Problem description –
Look through the entries below and show every line containing the word "Open".

Input data –
● ● ● ●
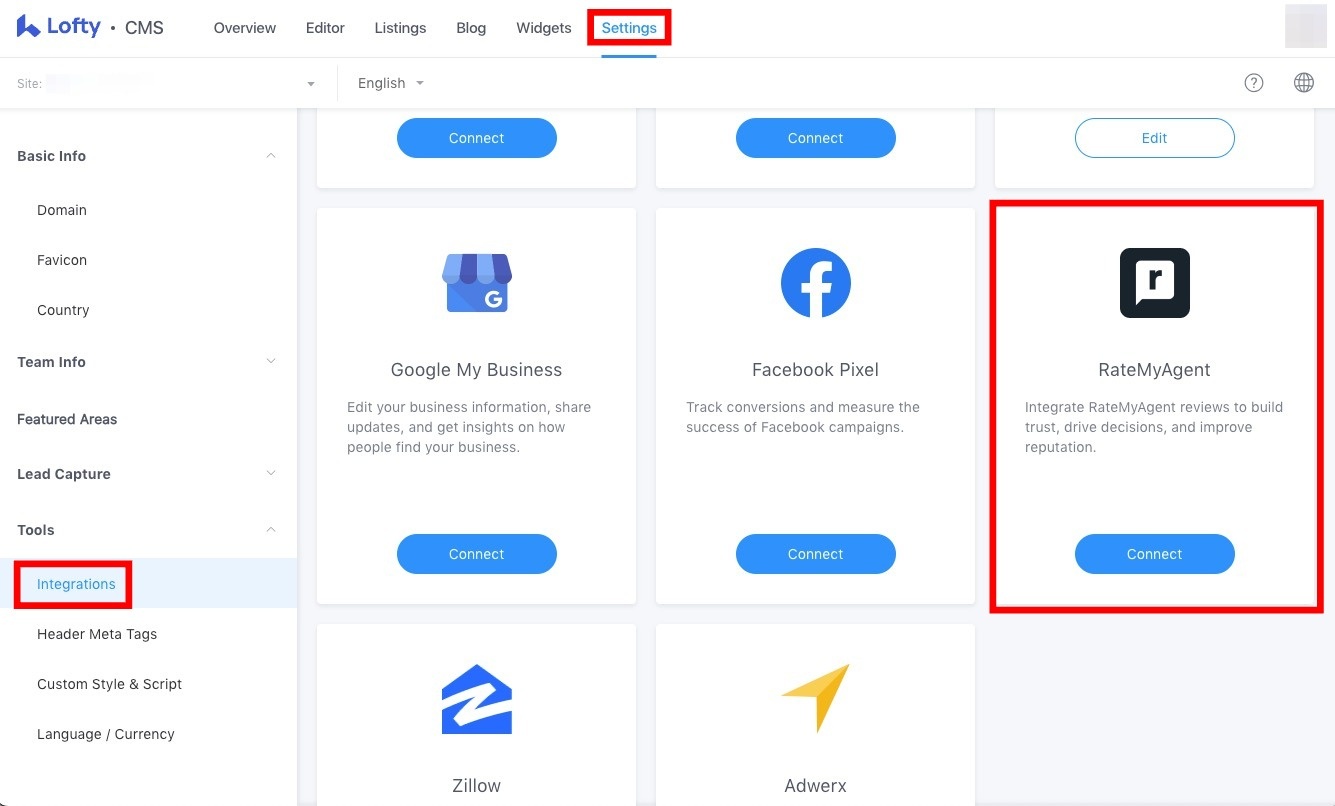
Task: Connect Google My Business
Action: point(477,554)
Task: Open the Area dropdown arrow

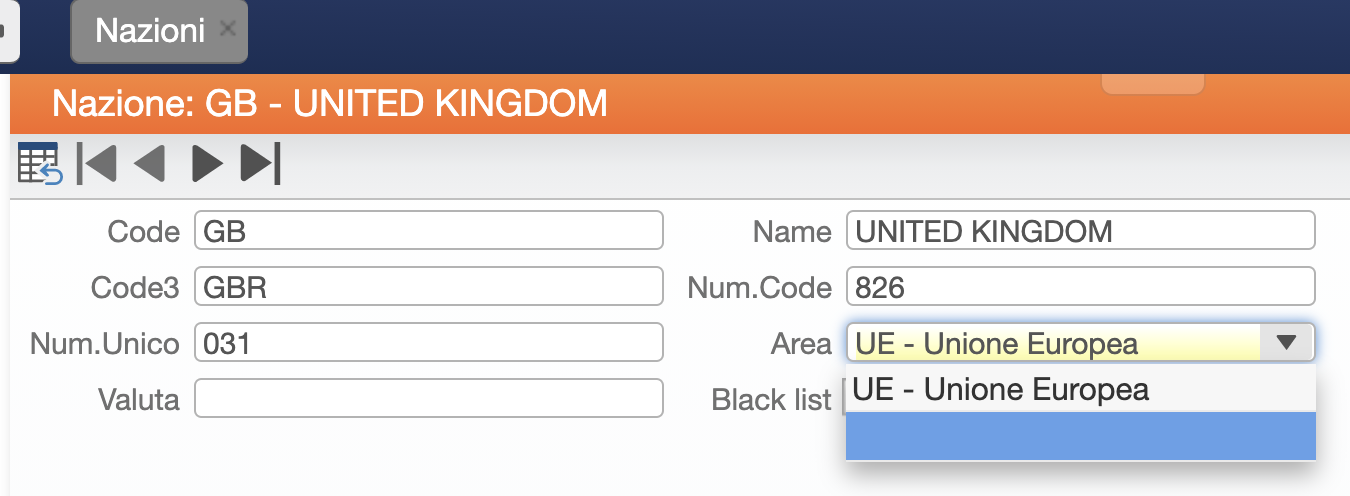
● ● ● ●
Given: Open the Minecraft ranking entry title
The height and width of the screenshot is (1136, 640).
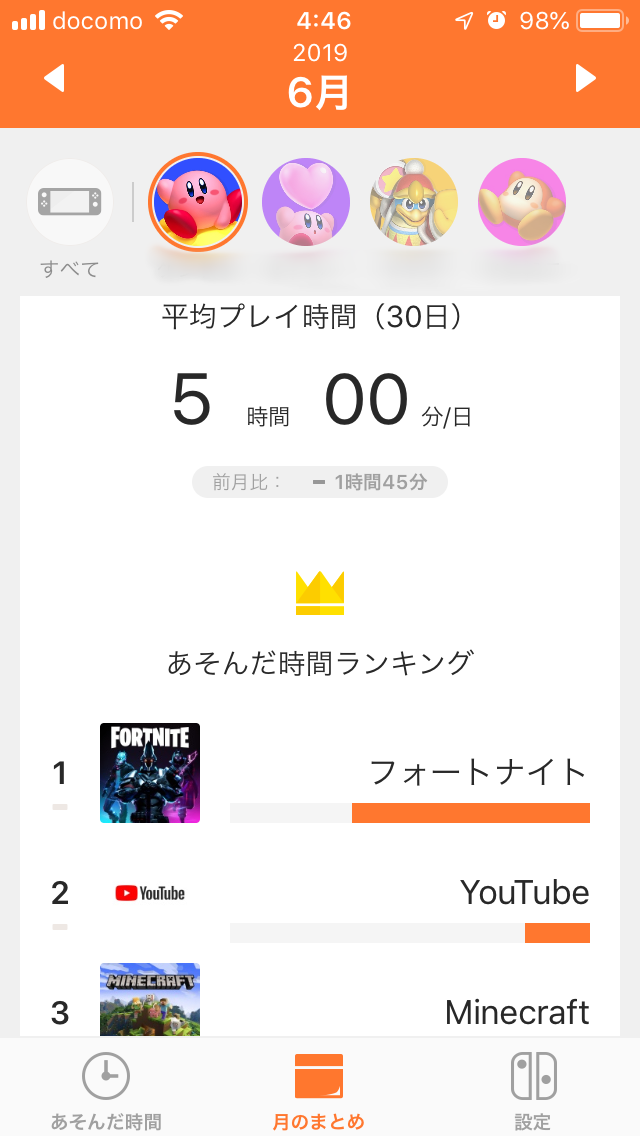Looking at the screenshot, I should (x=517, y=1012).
● ● ● ●
Result of the task –
Task: Open the Area dropdown arrow
Given: Open the Minecraft ranking entry title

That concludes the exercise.